The debacle you can read about on SG websites is tantamount to that. Mullie and Mallozzi, the two Lords of dumb plots, proudly managed to run the franchise into the wall and have been quick to jump to a new show by now, which apparently better suits their style: the new Transporter.
*sigh*
Behind the scenes, SGA was a complete drama: actors obviously having a better connection with the show's backstory than the writers : Andy Frietzell - the chick playing the Queens and Keepers - being obviously much more interested in exploring the Wraith culture than the writers and producers, and Flanigan having to remind the writers that after Beckett's overdone heroic death (bagpipes and all that after dying because of an exploding tumor blowing up in his face - no kidding :/ ), maybe it would be good if the characters would speak about him in the next episode, just to show that there was a continuity : The writers had found that idea luminous (!).
Oh, and the writers later brought Beckett back with some of the cheapest tricks ever penned by man, and they pretended having left clues of that return since season 2 or 3 or some crap like that.
I won't come back on the Lafanzano case either, which just demonstrated how pig minded these guys were, or how Mallozzi insulted fans at least twice, very openly. Yes, they could be annoying at times, but I've never seen such a lack of respect for the fanbase no matter what. That's the Lemmings episode and some more recent stuff after the show ended.
Stargate went down that fast because it was handled by total hacks, and paled in light of Firefly and Farscape, or even late Enterprise (and actually, for having watched a few earlier ENTisodes, I can tell you that globally, it was quite above SGA/late SG-1 in many ways).
and even that one was beginning to show a bit of promise but not enough to save it from the ax in this trying harsh economy times. If anything the creative team though they could not fail and they were proven wrong, as the saying goes "Pride goeth before a fall"
The Ori arc had some premise in the first season, and even there they literally turned them into 2D big bad guys, instead of making the stuff much more subtle. No, it was just easier to paint the Ori as totally bad, as some anti-science religious fascists with no tolerance for geeks of outer space. And somehow, they had access to the plane up there, the one that holds plenty of super tech and magic science, yet couldn't come with anything better than a slow ass invasion. And once again, they got kicked by a Deus Ex Machina of epic proportions, by Myrrdin who got his idea... from the same plane above. Nothing epic, nothing huge. Just some shit, one single prop that cleaned the Ori galaxy's plane of higher beings. Welcome Doctor Who.
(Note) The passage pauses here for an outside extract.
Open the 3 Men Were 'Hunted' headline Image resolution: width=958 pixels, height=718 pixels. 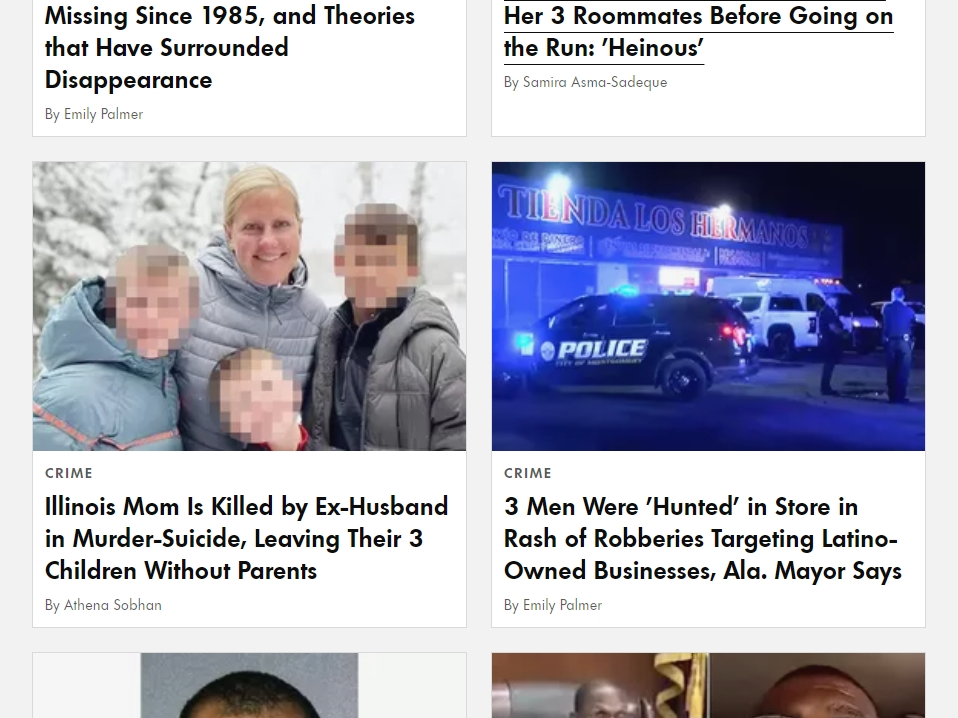[x=703, y=538]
So SGU was a huge breath of fresh air, but it was starting with a massive burden, that of saving the franchise. Add the crisis and MGM having lost plenty of money god knows how, and add SciFi which has a habit of canning shows at the merest sign of grind, and voila!
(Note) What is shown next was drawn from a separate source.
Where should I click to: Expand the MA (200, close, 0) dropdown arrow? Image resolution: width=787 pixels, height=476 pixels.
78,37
They had plans for a SGA movie, but it's been completely shelved so now they find themselves with SGA which has ended on "Enemy at the Gates" at Atlantis parked near San Francisco, but CLOAKED OMG THAT MAKES SENSE!1!!, another SG-1 movie which will probably be epically turdish, and SGU, which at some point they tried to make fans believe they were going to try to find a way to finish it - hello! most actors are already appearing on other shows.
Is that the recipe of success to you?